### DIRECTIVE
Convert every line of the items below into a Markdown table with two columns, Row for the row number and Text for the line, skipping blank lines. Leave the pictures out of the table.

### DATA FOR THE TASK
══════════

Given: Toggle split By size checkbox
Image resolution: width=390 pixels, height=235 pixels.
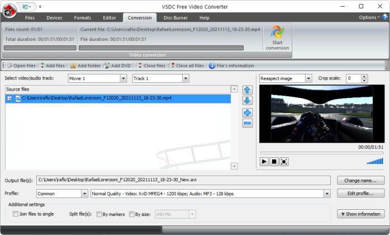Looking at the screenshot, I should [131, 214].
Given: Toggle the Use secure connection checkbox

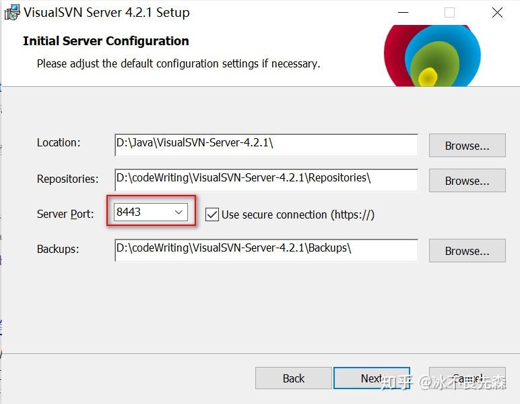Looking at the screenshot, I should click(x=212, y=214).
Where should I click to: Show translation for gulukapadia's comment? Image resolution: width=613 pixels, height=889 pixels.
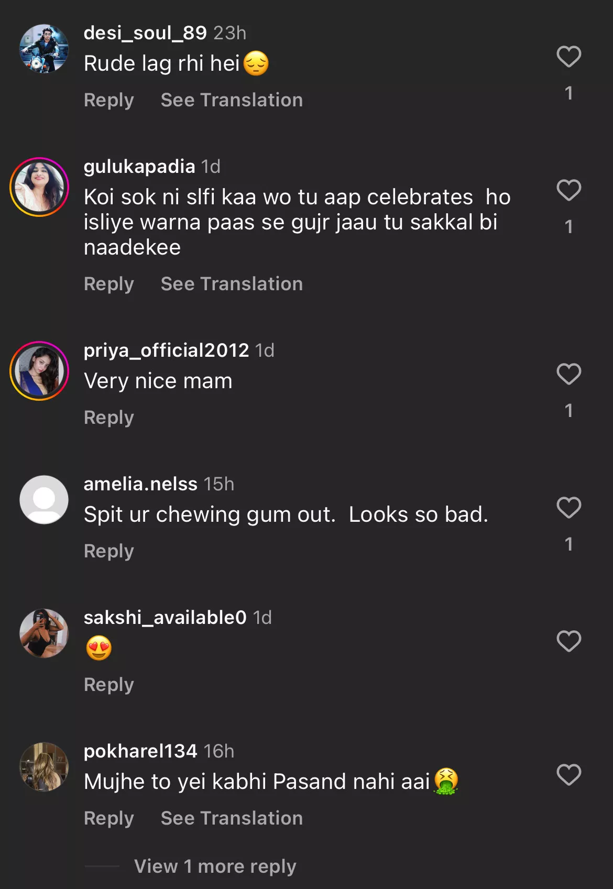tap(232, 284)
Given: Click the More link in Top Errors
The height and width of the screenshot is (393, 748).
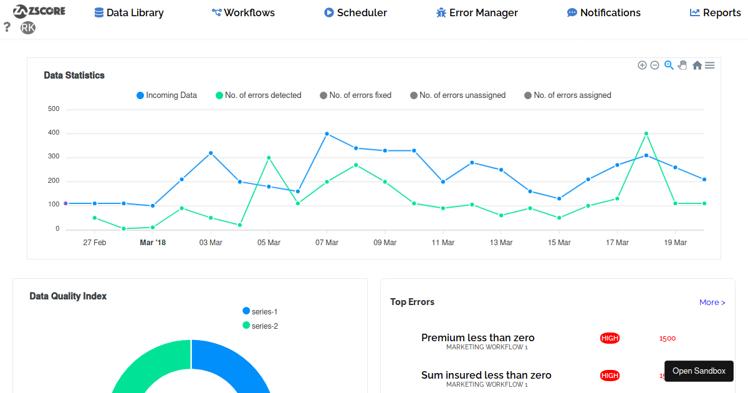Looking at the screenshot, I should [712, 302].
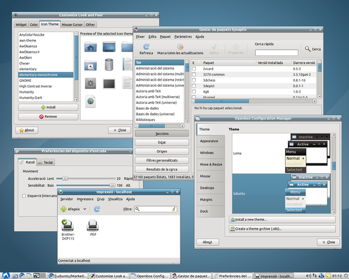Select the PDF printer icon
The image size is (349, 279).
pos(92,225)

══════════

### TASK ANSWER
| Row | Text |
|---|---|
| 1 | Given: Toggle split By size checkbox |
| 2 | Image resolution: width=390 pixels, height=235 pixels. |
| 3 | Looking at the screenshot, I should [131, 214]. |
| 4 | Given: Toggle the Use secure connection checkbox |
| 5 | Looking at the screenshot, I should click(x=212, y=214). |
| 6 | Where should I click to: Show translation for gulukapadia's comment? Image resolution: width=613 pixels, height=889 pixels. |
| 7 | tap(232, 284) |
| 8 | Given: Click the More link in Top Errors |
| 9 | The height and width of the screenshot is (393, 748). |
| 10 | Looking at the screenshot, I should [712, 302]. |
| 11 | Select the PDF printer icon |
| 12 | The image size is (349, 279). |
| 13 | pos(92,225) |